Further, in Embodiments described above, two ducts are arranged in parallel to each other in the height direction. However, three or more ducts may be arranged in parallel to one another in any directions. Further, in the above-mentioned Embodiments, the air outlets are formed on the upper side of the air-conditioning apparatus.
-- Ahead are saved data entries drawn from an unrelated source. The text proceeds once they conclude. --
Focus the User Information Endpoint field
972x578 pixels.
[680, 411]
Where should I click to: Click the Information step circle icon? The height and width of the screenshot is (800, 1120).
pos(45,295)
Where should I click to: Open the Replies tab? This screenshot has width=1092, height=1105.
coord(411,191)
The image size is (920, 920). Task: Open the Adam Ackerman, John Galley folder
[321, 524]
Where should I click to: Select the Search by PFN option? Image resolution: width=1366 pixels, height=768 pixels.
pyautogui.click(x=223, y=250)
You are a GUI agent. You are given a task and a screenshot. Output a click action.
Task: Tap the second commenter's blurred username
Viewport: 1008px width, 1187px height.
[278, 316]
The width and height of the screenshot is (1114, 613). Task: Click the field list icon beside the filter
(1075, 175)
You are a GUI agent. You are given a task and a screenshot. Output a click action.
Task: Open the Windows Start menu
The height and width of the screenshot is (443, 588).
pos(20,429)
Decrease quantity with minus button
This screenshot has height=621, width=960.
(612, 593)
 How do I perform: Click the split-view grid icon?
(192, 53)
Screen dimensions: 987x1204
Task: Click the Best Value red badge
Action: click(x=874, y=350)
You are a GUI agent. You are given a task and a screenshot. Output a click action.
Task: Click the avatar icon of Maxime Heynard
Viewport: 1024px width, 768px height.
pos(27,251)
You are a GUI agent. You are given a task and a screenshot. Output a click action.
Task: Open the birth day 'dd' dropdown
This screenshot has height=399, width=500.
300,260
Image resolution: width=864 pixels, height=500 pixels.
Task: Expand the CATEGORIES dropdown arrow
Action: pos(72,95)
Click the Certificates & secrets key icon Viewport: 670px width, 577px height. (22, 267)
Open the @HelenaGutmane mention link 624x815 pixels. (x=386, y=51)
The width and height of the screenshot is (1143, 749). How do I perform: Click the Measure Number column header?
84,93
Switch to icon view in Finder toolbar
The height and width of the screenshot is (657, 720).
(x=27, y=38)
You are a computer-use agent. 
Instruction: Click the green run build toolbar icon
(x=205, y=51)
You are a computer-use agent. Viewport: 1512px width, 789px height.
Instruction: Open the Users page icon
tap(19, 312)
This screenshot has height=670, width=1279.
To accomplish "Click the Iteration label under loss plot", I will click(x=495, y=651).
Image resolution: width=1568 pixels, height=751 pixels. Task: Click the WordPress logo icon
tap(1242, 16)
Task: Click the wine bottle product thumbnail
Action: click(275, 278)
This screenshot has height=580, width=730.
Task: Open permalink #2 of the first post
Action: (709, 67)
However, the position of the air outlets may be changed to any positions corresponding to the type of the air-conditioning apparatus.
Further, Embodiments described above can be used in combination with each other.

Reference Signs List

1 air-conditioning apparatus 2 casing 3 suction grille 4 heat exchanger 8 partition member 31 inlet port 51 first duct 51a first air outlet 52 second duct 52a second air outlet 61 first motor 62 second motor 63 third motor 64 fourth motor 61a, 62a, 63a, 64a main body portion 61b, 62b, 63b, 64b rotary shaft 71 first centrifugal fan 72 second centrifugal fan 73 third centrifugal fan 74 fourth centrifugal fan81 motor support portion 82 connecting portion 91 first casing-side air passage
92 second casing-side air passage 93 first motor-side air passage 94 second motor-side air passage

Claims

An air-conditioning apparatus (1), comprising:
a casing (2);

a heat exchanger (4) arranged in the casing (2) and configured to exchange heat with air sucked into the casing (2);

a plurality of ducts (51, 52) arranged in the casing (2) in parallel to one another and configured to blow the air subjected to heat exchange in the heat exchanger (4) to an indoor space;

a plurality of motors (61, 62, 63, 64) each including a rotary shaft (61b, 62b, 63b, 64b) and a main body portion (61a, 62a, 63a, 64a) configured to fix one end of the rotary shaft (61b, 62b, 63b, 64b),

a plurality of centrifugal fans (71, 72, 73, 74) each arranged in a corresponding one of the plurality of ducts (51, 52), and each driven by the plurality of motors (61, 62, 63, 64); and characterized in that each of the rotary shafts (61 b, 62b, 63b, 64b) of the plurality of motors being arranged in a corresponding one of the plurality of ducts (51, 52) to be oriented alternately opposite to one another in a direction perpendicular to a direction in which the air is blown, the main body portions (61 a, 62a, 63a, 64a) being arrayed between the plurality of ducts (51, 52) in parallel to the direction in which the air is blown; and

a partition member (8) including

a plurality of motor support portions (81) extending through a space between the plurality of ducts (51, 52) in parallel to the direction in which the air is blown and configured to fix the main body portions (61a, 62a, 63a, 64a) of the plurality of motors (61, 62, 63, 64) on sides opposite to the rotary shafts (61b, 62b, 63b, 64b), and

at least one connecting portion (82) configured to connect a pair of the plurality of motor support portions (81) located next to each other.
The air-conditioning apparatus (1) of claim 1, wherein the plurality of centrifugal fans (71, 72, 73, 74) are each driven by a corresponding one of the plurality of motors (61, 62, 63, 64).
The air-conditioning apparatus (1) of claim 1 or 2, wherein each of the plurality of centrifugal fans (71, 72, 73, 74) comprises a sirocco fan or a turbofan.
The air-conditioning apparatus (1) of any one of claims 1 to 3, wherein each of the plurality of centrifugal fans (71, 72, 73, 74) has an equal fan diameter.
The air-conditioning apparatus (1) of any one of claims 1 to 4, wherein the plurality of motors (61, 62, 63, 64) each comprise the same type of a motor.